United States v. Paguio

114 F.3d 928 (9th Cir. 1997)

Facts

Paguio (D) and Acosta (D), husband and wife, were convicted of false statements to a bank to influence action on a loan. Paguio's (D) father, Gil Paguio, Sr., initiated the loan process. The father approached the loan officer about a $204,000 loan so that Ds could buy property next to his house. The loan officer gave the father the application, and the father returned the handwritten loan application with what purported to be Ds' signatures. The application was fraudulent. It showed Ds made $3,200 a month in self-employment income from the father's insurance company. That was not true. As 'verification,' the father showed the bank fictitious 1988 and 1989 tax returns and 1099 forms for Ds. None of these forms had actually been filed with the IRS. Acosta had been turned down for an $18,000 car loan.

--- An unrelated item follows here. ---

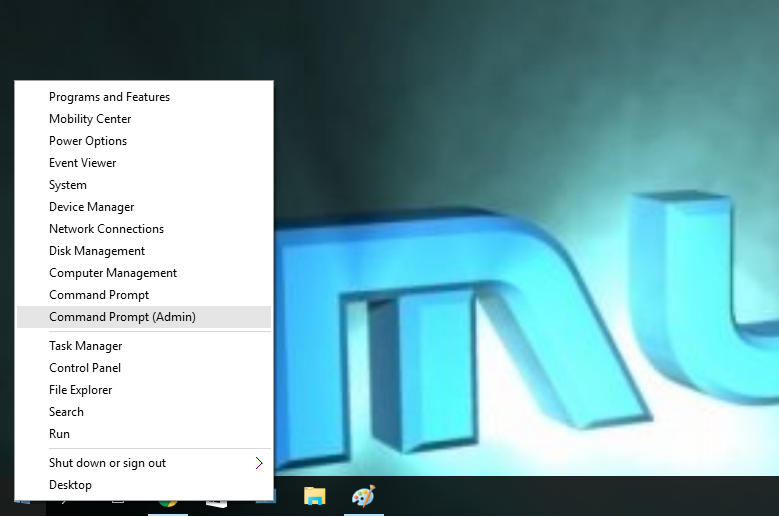Open the Run dialog

[x=59, y=434]
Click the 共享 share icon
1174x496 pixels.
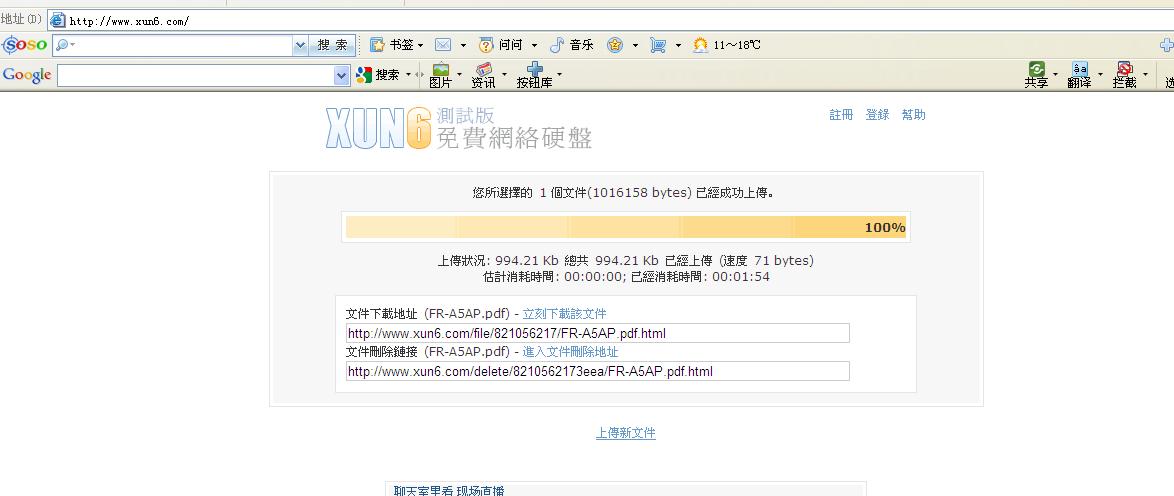coord(1036,70)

Paguio (D) had asked for forbearance on his $10,000-dollar student loan because of inability to make the payments. Both Ds signed the final loan application. Paguio (D) was under investigation by the FBI, because of a counterfeit computer tape, which caused a $70 million funds transfer to a Swiss bank. P discovered the $204,000 loan and other evidence that Ds were not as financially secure as the loan application suggested. Ds were indicted. Their defense was in substance that the house loan was the father's deal, and the son and fiancée lacked mens rea. When the case was retried, the father was a fugitive. During discovery in the first trial, the father admitted that he was at fault and his son had nothing to do with it. The court admitted the inculpatory part of the statement but excluded the party where the father said his son had nothing to do with it. Ds were convicted and appealed.